● Assignment
Please rewrite the lines below, switching each "GUI agent" to "screen assistant" and leaving everything else unchanged.

** Opening Provided entries block **

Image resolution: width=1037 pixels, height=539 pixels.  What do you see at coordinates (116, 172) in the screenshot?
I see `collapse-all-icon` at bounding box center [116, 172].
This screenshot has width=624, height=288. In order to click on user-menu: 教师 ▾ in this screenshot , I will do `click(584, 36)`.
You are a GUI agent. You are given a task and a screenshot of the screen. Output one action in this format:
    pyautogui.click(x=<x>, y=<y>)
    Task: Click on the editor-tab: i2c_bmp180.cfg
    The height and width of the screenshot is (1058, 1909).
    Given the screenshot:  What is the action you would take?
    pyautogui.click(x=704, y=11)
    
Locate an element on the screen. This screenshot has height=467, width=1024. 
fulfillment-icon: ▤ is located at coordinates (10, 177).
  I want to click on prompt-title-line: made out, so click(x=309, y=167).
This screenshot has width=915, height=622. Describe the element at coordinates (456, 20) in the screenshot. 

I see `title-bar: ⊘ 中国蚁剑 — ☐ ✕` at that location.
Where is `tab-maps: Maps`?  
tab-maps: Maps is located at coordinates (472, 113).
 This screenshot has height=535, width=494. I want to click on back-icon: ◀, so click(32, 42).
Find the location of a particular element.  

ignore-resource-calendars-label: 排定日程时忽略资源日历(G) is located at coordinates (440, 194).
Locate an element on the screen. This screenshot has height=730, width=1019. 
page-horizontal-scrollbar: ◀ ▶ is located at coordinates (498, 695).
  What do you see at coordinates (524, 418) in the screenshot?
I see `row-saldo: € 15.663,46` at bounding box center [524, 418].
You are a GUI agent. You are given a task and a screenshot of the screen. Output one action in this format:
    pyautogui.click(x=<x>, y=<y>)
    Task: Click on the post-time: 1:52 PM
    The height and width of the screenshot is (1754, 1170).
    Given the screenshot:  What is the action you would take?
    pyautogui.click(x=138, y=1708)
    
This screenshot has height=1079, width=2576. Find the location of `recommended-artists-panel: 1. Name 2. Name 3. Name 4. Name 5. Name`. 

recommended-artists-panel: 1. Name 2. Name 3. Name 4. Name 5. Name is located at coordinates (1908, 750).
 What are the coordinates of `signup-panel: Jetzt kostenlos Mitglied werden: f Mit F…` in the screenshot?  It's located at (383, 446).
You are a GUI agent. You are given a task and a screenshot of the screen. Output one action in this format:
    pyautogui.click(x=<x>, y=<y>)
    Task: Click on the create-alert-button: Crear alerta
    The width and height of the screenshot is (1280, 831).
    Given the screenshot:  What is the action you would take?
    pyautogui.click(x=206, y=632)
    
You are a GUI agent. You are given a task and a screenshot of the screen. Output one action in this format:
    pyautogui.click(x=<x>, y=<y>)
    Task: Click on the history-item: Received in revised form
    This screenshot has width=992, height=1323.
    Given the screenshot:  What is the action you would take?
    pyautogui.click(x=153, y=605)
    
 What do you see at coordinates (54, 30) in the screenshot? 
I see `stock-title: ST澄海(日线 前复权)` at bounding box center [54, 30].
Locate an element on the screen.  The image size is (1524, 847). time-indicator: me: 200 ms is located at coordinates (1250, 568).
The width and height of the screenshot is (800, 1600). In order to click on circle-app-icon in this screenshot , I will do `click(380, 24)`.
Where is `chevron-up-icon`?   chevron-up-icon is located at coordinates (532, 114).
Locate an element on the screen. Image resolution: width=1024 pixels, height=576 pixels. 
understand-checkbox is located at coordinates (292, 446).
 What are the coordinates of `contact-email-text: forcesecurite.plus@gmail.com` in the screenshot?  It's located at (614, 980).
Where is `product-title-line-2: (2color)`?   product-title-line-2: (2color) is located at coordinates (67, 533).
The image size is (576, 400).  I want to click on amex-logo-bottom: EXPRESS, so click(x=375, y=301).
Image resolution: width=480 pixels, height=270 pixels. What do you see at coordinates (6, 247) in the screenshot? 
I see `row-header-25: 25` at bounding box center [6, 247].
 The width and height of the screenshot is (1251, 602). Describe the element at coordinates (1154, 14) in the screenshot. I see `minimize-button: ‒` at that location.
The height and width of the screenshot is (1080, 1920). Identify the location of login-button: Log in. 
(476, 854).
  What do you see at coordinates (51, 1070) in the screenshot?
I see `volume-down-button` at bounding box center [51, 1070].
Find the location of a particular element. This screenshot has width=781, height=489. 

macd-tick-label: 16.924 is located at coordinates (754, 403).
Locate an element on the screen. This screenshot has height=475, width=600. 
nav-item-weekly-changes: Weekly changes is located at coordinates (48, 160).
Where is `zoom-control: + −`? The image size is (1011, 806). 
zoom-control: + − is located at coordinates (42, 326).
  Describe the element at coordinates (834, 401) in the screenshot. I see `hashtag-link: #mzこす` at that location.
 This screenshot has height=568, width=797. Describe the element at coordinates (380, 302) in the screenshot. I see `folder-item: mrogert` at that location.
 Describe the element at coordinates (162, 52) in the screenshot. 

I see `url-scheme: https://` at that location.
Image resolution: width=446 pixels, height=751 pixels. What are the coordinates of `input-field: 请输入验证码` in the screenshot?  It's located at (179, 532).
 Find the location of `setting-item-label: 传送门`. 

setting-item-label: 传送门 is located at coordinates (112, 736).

** Closing Provided entries block **

● Expected answer
Image resolution: width=1037 pixels, height=539 pixels.  What do you see at coordinates (116, 172) in the screenshot?
I see `collapse-all-icon` at bounding box center [116, 172].
This screenshot has width=624, height=288. In order to click on user-menu: 教师 ▾ in this screenshot , I will do `click(584, 36)`.
You are a screen assistant. You are given a task and a screenshot of the screen. Output one action in this format:
    pyautogui.click(x=<x>, y=<y>)
    Task: Click on the editor-tab: i2c_bmp180.cfg
    The height and width of the screenshot is (1058, 1909).
    Given the screenshot:  What is the action you would take?
    pyautogui.click(x=704, y=11)
    
Locate an element on the screen. This screenshot has height=467, width=1024. 
fulfillment-icon: ▤ is located at coordinates (10, 177).
  I want to click on prompt-title-line: made out, so click(x=309, y=167).
This screenshot has width=915, height=622. Describe the element at coordinates (456, 20) in the screenshot. 

I see `title-bar: ⊘ 中国蚁剑 — ☐ ✕` at that location.
Where is `tab-maps: Maps`?  
tab-maps: Maps is located at coordinates (472, 113).
 This screenshot has height=535, width=494. I want to click on back-icon: ◀, so click(32, 42).
Find the location of a particular element.  

ignore-resource-calendars-label: 排定日程时忽略资源日历(G) is located at coordinates (440, 194).
Locate an element on the screen. This screenshot has height=730, width=1019. 
page-horizontal-scrollbar: ◀ ▶ is located at coordinates (498, 695).
  What do you see at coordinates (524, 418) in the screenshot?
I see `row-saldo: € 15.663,46` at bounding box center [524, 418].
You are a screen assistant. You are given a task and a screenshot of the screen. Output one action in this format:
    pyautogui.click(x=<x>, y=<y>)
    Task: Click on the post-time: 1:52 PM
    The height and width of the screenshot is (1754, 1170).
    Given the screenshot:  What is the action you would take?
    pyautogui.click(x=138, y=1708)
    
This screenshot has height=1079, width=2576. Find the location of `recommended-artists-panel: 1. Name 2. Name 3. Name 4. Name 5. Name`. 

recommended-artists-panel: 1. Name 2. Name 3. Name 4. Name 5. Name is located at coordinates (1908, 750).
 What are the coordinates of `signup-panel: Jetzt kostenlos Mitglied werden: f Mit F…` in the screenshot?  It's located at (383, 446).
You are a screen assistant. You are given a task and a screenshot of the screen. Output one action in this format:
    pyautogui.click(x=<x>, y=<y>)
    Task: Click on the create-alert-button: Crear alerta
    The width and height of the screenshot is (1280, 831).
    Given the screenshot:  What is the action you would take?
    pyautogui.click(x=206, y=632)
    
You are a screen assistant. You are given a task and a screenshot of the screen. Output one action in this format:
    pyautogui.click(x=<x>, y=<y>)
    Task: Click on the history-item: Received in revised form
    This screenshot has width=992, height=1323.
    Given the screenshot:  What is the action you would take?
    pyautogui.click(x=153, y=605)
    
 What do you see at coordinates (54, 30) in the screenshot? 
I see `stock-title: ST澄海(日线 前复权)` at bounding box center [54, 30].
Locate an element on the screen.  The image size is (1524, 847). time-indicator: me: 200 ms is located at coordinates (1250, 568).
The width and height of the screenshot is (800, 1600). In order to click on circle-app-icon in this screenshot , I will do `click(380, 24)`.
Where is `chevron-up-icon`?   chevron-up-icon is located at coordinates (532, 114).
Locate an element on the screen. Image resolution: width=1024 pixels, height=576 pixels. 
understand-checkbox is located at coordinates (292, 446).
 What are the coordinates of `contact-email-text: forcesecurite.plus@gmail.com` in the screenshot?  It's located at (614, 980).
Where is `product-title-line-2: (2color)`?   product-title-line-2: (2color) is located at coordinates (67, 533).
The image size is (576, 400).  I want to click on amex-logo-bottom: EXPRESS, so click(x=375, y=301).
Image resolution: width=480 pixels, height=270 pixels. What do you see at coordinates (6, 247) in the screenshot? 
I see `row-header-25: 25` at bounding box center [6, 247].
 The width and height of the screenshot is (1251, 602). Describe the element at coordinates (1154, 14) in the screenshot. I see `minimize-button: ‒` at that location.
The height and width of the screenshot is (1080, 1920). Identify the location of login-button: Log in. 
(476, 854).
  What do you see at coordinates (51, 1070) in the screenshot?
I see `volume-down-button` at bounding box center [51, 1070].
Find the location of a particular element. This screenshot has width=781, height=489. 

macd-tick-label: 16.924 is located at coordinates (754, 403).
Locate an element on the screen. This screenshot has height=475, width=600. 
nav-item-weekly-changes: Weekly changes is located at coordinates (48, 160).
Where is `zoom-control: + −`? The image size is (1011, 806). 
zoom-control: + − is located at coordinates (42, 326).
  Describe the element at coordinates (834, 401) in the screenshot. I see `hashtag-link: #mzこす` at that location.
 This screenshot has height=568, width=797. Describe the element at coordinates (380, 302) in the screenshot. I see `folder-item: mrogert` at that location.
 Describe the element at coordinates (162, 52) in the screenshot. 

I see `url-scheme: https://` at that location.
Image resolution: width=446 pixels, height=751 pixels. What are the coordinates of `input-field: 请输入验证码` in the screenshot?  It's located at (179, 532).
 Find the location of `setting-item-label: 传送门`. 

setting-item-label: 传送门 is located at coordinates (112, 736).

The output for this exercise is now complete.